The perfect example of this type of social contact occurred at Baston, near Bourne, almost 200 years ago, following the death of a local resident, George Norton, aged 56, who lived in a cottage in the village and had been buried in the churchyard after his funeral.

But within days, rumours had begun to circulate that he had been the victim of violence but there was no police force in those days to investigate such claims and so villagers had to take the law into their own hands.
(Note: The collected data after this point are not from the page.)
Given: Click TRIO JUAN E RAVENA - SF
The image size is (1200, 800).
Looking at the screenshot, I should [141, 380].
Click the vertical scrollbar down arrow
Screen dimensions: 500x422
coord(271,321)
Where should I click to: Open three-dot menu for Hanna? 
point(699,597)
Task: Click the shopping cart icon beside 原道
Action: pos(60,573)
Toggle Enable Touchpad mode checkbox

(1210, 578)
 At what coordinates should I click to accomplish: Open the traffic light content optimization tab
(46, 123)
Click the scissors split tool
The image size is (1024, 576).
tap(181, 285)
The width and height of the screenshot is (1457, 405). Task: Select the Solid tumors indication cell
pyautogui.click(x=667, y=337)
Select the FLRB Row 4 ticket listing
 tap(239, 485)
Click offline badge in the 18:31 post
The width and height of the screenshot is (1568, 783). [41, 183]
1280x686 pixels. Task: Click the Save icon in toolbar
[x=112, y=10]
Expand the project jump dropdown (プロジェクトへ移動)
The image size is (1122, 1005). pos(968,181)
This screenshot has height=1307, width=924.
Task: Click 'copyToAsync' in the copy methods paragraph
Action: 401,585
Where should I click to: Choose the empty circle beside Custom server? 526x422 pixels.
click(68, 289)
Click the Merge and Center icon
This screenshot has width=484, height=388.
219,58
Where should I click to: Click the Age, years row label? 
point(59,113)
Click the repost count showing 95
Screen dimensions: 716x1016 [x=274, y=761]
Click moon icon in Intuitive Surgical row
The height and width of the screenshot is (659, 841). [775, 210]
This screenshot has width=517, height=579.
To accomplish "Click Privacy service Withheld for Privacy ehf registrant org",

In an attempt to scotch the stories therefore, several of the more respectable parishioners called a public meeting in St John’s Church to investigate the circumstances of the fatality but after a lengthy hearing they decided that the rumours were groundless.

For a time, the investigation appeared to have lulled the suspicions of some although it increased those of others and the Stamford Mercury reported: “One narrative of the cause of the deceased’s death gave rise to another and by degrees, so many different rumours were current that to satisfy the country it became necessary to have recourse to the only legal mode of setting such matters at rest, namely a coroner’s inquest.”

A warrant was subsequently issued by the coroner instructing the vicar and parish officers to exhume the body and an inquest was convened on 14th July 1823 before the coroner, Samuel Edwards, sitting with a jury.

The hearing lasted for eight hours and the evidence surrounding the circumstances of Norton’s death was detailed and exhaustive but the result appeared to be conclusive and was returned by the jury accordingly: that he died of a disease called cholera morbus, and, in a natural way, by the visitation of God.

NOTE: Cholera morbus is severe gastroenteritis of unknown cause characterised by severe colic, vomiting and diarrhoea.

FROM THE ARCHIVES

I, Solomon Morris, do hereby express my contrition for the injurious reports of which I have been the occasion, to the prejudice of Mr William Layton's character, of Bourne, and do ask his pardon for the same, hereby making all the recompense in my power. As witness my hand this seventeenth day of August 1823. Solomon Morris, his mark. Witness, Benjamin Ferraby, George Layton.
- public notice from the Stamford Mercury, Friday 22nd August 1823.